It was May 2012, and as they were making this decision, Meggan also had a positive pregnancy test.  They happily thought, ‘We’ll have two babies at one time!’

However, Meggan had a miscarriage within two weeks; the doctors called this a “chemical pregnancy.”

Shortly before leaving for Uganda to bring home Faith late in 2012, Meggan and Dane again found out they were pregnant.  They had an ultrasound and saw the baby and a strong heartbeat.  Again, they had hope that they would adopt AND have a biological baby.  They were exhilarated.

At this time, Angie also showed them a picture of another girl named Joyce.

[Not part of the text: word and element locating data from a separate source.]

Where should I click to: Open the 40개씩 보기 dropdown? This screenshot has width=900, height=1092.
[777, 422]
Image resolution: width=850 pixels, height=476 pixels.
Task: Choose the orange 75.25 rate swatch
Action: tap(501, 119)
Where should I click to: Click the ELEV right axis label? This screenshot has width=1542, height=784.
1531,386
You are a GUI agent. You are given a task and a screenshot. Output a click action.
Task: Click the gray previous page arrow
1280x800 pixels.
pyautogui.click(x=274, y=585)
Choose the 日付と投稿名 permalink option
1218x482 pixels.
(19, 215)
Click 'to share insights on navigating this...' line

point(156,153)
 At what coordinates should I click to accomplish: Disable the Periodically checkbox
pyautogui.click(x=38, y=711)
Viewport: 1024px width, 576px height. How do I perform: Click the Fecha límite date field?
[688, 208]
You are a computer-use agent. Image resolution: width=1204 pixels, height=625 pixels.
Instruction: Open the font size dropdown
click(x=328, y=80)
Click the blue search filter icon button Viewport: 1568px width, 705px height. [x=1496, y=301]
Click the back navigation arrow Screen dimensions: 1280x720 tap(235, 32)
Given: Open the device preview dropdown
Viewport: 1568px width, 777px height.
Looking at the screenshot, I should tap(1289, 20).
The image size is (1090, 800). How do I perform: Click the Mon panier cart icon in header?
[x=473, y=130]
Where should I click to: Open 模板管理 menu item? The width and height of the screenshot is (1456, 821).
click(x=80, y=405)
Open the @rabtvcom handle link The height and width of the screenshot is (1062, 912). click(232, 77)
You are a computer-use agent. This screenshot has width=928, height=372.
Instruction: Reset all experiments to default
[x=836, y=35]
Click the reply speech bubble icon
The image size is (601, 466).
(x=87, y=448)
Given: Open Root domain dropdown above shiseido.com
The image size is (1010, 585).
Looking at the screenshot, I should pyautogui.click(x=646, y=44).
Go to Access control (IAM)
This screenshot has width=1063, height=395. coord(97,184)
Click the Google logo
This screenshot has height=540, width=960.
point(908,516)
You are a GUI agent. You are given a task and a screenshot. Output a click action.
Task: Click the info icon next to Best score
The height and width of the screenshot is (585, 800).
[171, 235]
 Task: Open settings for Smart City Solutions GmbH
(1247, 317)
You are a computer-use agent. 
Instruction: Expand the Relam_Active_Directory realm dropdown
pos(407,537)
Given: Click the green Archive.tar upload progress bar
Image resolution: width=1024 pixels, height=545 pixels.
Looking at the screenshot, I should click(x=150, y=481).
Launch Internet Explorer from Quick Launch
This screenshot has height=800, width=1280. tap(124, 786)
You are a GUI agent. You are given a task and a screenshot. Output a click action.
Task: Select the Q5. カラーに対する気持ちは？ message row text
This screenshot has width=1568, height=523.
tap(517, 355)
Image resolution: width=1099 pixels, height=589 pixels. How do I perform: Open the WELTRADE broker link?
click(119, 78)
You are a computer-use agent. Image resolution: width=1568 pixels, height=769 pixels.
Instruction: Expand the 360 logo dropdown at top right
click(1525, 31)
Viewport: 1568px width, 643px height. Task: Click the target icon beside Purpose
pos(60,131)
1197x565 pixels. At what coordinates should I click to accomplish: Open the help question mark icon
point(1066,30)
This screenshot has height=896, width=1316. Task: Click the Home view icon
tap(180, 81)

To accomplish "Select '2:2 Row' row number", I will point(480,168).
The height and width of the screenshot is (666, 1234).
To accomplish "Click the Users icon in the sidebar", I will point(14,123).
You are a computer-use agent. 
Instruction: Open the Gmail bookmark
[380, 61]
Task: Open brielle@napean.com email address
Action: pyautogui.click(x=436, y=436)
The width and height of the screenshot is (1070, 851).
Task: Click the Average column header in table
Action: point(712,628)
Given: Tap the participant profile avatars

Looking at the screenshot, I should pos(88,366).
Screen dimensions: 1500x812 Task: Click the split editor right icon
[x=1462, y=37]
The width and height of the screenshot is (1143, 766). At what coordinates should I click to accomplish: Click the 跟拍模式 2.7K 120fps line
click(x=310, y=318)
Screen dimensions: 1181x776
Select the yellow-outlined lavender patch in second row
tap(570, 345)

“Angie wanted us to adopt Joyce, too!  But she told us Joyce was 5, and I could tell by her picture that she was older than 5!”  Meggan said.  “I told her I would pray about it, but I didn’t.  Then, I told her no,” Meggan admitted.

This made it a bit difficult when they arrived at the HOPE Center in Uganda.  Angie continued to try to persuade them to adopt Joyce as well.  “I kept thinking, ‘I’ve never been a mom before!  I’m about to take home an infant and then have another shortly after!  That’s all I can handle right now…’  So, I kept saying no,” Meggan shrugged her shoulder.

The day Meggan and Dane saw Faith for the first time, they were also introduced to Joyce.  “The moment I saw her, God told me she was going to be our daughter.  But I was still defiant.  I stomped my foot and said no!”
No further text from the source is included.